Rafael Ohana, diretor do Grupo Klus – de moda masculina e de fabricação dos uniformes corporativos Dash –, toma posse na presidência do Instituto de Formação de Líderes (IFL-BH) no próximo dia 26. “Somos apartidários, o IFL não está vinculado a nenhum partido político”, conta Ohana. Para o empresário, o foco na gestão do IFL será cada vez mais na formação de mais lideranças com valores liberais “para podermos mudar o país”.

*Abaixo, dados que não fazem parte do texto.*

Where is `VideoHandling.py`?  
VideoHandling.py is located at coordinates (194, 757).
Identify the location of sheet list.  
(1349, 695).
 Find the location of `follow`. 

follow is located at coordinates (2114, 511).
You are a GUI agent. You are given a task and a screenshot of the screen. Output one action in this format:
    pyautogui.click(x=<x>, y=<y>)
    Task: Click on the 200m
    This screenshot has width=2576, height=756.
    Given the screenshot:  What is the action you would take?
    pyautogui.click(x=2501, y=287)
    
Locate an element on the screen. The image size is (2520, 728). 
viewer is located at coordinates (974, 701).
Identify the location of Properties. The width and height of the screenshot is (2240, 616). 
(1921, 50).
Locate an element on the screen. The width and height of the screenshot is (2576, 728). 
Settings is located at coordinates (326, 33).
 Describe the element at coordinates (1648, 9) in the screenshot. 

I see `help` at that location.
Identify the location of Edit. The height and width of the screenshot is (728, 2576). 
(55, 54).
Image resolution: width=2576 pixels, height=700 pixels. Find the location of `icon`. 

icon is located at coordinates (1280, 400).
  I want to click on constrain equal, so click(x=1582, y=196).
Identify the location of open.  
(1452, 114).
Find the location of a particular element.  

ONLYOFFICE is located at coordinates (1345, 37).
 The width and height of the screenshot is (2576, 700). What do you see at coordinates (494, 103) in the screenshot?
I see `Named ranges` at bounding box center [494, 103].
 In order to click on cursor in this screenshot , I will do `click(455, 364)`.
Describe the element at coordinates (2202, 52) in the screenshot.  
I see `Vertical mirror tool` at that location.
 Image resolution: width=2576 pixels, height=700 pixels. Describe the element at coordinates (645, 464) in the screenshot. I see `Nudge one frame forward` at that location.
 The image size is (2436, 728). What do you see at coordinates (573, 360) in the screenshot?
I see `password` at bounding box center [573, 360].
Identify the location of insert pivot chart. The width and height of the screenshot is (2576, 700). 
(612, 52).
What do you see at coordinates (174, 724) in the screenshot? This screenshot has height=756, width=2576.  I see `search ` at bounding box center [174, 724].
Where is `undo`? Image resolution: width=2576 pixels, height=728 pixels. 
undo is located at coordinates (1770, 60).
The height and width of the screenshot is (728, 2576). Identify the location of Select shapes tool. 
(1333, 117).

FOTO: Tião Mourão/VB Comunicação

Fundador do Grupo Klus, Salvador Ohana, ao lado do filho, Rafael Ohana, que comanda o IFL-BH neste ano

Paz na Fiemg

O presidente em exercício da Fiemg, Luciano Araújo, que substitui Olavo Machado, de férias até o dia 5 de março, conta que não existem mais dois grupos concorrentes à presidência da entidade. “Temos um único grupo na Fiemg e vamos trabalhar para unir a classe empresarial, porque já temos muitos problemas econômicos. Agora, é unir a classe para fortalecer cada vez mais a indústria mineira”. Assim, a eleição será com chapa única. “Juntamos os dois grupos (representados pelos empresários Alberto Salum e Flávio Roscoe). Agora, a chapa será encabeçada por Flávio Roscoe, e com isso acabou a disputa”, disse Araújo, referindo-se à eleição marcada para o dia 12 de abril. “É importante a alternância de poder”.

Reflexo da Selic

A queda da taxa básica de juros da economia, a Selic, por 12 períodos seguidos e na última semana, caindo ainda mais – de 7% para 6,75% –, terá um efeito muito positivo. Para Cledorvino Belini, a queda da Selic impulsiona todo o mercado – tanto no consumo como na produção industrial. Com isso, Belini acredita que o reflexo se dará também na geração de mais empregos. Agora, pleno emprego demora mais um pouquinho.

Liderança incansável

Apesar de ter se aposentado do grupo Fiat Chrysler Automobiles, Cledorvino Belini não para e continua exercendo uma liderança equilibrada e elogiada pelo mercado. “Agora sou consultor no mercado e conselheiro de administração. Ah, e sou presidente da Prisbel. Ah, e presidente do Minas pela Paz, ah, e presidente da Sabel. Uai, acho que não aposentei não”, elenca, divertido. Belini integra o conselho do grupo JBS, representando o BNDES.